▶ Text block:
^^^^

-4

I imported some JSON data using rjson library. The problem I'm facing is that some of the data appears to be misaligned. I suspect this is due to missing values. How can I detect and re-align the data that is in incorrect columns and fill empty values with NULL. I cannot share the data. I hope the image will be enough. enter image description here

code used to import data:

library(rjson)
json_data <- do.call(rbind, lapply(readLines(training.file$filepaths[ind]), rjson::fromJSON))
json_data <- as.data.frame(json_data)

I have also tried using jsonlite::fromJSON function instead of rjson::fromJSON, but get the following error

 Error in feed_push_parser(readBin(con, raw(), n), reset = TRUE) : 
  parse error: trailing garbage
          d_str": null, "place": null} {"truncated": false, "text": "R
                     (right here) ------^

json file format (data is manipulated but all properties are present in this example):

{
    "truncated": false, "text": "abc abc", "in_reply_to_status_id": null,
     "id": 123, "favorite_count": 0, "retweeted": false, "entities": {
        "symbols": [], "user_mentions": [], "hashtags": [], "urls": []
        }, 
    "in_reply_to_screen_name": null, "id_str": "123", "retweet_count": 0,
    "in_reply_to_user_id": null, "screen_name_statistics": {
         "has_underscore": true, "contains_swear": false, "has_digits": false, 
        "contains_condition": false, "has_chars": true
    }, 
    "user": {
        "verified": false, "geo_enabled": false, "followers_count": 0,
        "utc_offset": -14400, "statuses_count": 17600, "friends_count": 4425, 
        "lang": "en", "favourites_count": 1900, "screen_name": "1name1",
        "url": null, "created_at": "Sat Jun 00 03:36:27 +0000 2012",
        "time_zone": "Atlantic Time (Canada)", "listed_count": 2
    }, 
    "geo": null, "in_reply_to_user_id_str": null, "lang": "en",
    "created_at": "Mon Nov 55 05:18:49 +0000 2013",
    "in_reply_to_status_id_str": null, "place": null
}

Further information:

obj1 and obj2 contain different number of properties obj1 contains 19 properties while obje contains 20 properties

misalignment occurs when list is converted to dataframe using as.data.frame. A custom function may be required to take property names into consideration.

^^^^

▶ Dataset content:
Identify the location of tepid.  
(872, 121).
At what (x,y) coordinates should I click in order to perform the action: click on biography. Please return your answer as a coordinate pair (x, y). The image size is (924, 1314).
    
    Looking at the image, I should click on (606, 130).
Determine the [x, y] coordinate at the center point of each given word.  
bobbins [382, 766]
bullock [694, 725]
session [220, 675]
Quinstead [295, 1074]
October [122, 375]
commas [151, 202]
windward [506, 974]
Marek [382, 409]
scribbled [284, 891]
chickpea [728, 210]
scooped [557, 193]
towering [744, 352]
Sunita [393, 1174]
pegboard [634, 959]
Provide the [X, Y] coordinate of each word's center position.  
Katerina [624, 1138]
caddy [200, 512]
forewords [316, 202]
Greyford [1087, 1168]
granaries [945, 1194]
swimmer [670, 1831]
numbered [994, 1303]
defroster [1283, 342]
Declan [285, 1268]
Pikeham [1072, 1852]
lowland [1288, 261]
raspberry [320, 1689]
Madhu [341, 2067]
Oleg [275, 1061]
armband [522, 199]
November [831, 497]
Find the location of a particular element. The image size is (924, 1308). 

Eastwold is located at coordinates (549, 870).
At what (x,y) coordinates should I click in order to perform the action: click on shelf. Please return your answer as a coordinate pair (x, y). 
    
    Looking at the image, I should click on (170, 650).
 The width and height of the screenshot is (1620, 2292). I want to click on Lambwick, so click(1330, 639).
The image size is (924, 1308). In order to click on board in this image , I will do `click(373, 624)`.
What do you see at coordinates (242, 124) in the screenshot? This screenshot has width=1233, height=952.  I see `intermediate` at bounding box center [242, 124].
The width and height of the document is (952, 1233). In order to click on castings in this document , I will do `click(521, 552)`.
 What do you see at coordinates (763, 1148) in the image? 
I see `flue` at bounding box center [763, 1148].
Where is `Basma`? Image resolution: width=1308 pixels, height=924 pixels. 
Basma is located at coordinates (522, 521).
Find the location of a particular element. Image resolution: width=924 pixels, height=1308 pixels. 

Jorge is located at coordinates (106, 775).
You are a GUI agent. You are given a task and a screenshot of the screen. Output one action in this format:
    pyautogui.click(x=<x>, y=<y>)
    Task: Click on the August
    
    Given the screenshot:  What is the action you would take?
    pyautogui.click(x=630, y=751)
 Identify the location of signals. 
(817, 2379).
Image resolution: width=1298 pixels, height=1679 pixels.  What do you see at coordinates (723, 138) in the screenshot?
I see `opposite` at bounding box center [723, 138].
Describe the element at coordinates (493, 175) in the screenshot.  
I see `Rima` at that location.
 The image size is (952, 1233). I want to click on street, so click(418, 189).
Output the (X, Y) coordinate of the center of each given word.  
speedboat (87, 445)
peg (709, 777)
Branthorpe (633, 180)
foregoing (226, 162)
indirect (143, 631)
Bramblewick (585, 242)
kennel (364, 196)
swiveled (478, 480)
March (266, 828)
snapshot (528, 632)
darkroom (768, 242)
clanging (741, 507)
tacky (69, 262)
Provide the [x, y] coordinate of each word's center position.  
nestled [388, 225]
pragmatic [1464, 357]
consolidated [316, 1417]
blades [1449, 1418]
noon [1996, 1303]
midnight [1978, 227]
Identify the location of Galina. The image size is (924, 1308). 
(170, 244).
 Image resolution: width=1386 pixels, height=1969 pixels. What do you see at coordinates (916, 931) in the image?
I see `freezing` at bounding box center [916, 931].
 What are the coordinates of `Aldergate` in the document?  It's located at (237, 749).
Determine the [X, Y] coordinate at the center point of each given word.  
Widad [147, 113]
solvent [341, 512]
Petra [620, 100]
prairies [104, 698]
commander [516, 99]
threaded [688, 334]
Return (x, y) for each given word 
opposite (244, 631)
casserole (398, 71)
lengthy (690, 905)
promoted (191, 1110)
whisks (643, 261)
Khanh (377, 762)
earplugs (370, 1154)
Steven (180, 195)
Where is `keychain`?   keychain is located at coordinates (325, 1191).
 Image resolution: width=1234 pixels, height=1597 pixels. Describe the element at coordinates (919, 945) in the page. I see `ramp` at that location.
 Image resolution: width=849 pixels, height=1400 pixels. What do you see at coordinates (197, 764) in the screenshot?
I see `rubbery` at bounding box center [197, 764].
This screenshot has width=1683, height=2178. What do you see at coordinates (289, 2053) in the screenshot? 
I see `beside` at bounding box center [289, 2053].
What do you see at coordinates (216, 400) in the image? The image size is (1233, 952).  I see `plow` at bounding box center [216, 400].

^^^^

▶ Problem requirements:
Answer these from the post on importing JSON data in R:
(a) Which library was used to import the data?
(b) What parse error appears when jsonlite::fromJSON is used instead?
(c) How many properties does obj1 contain?

▶ Written response:
(a) rjson
(b) trailing garbage
(c) 19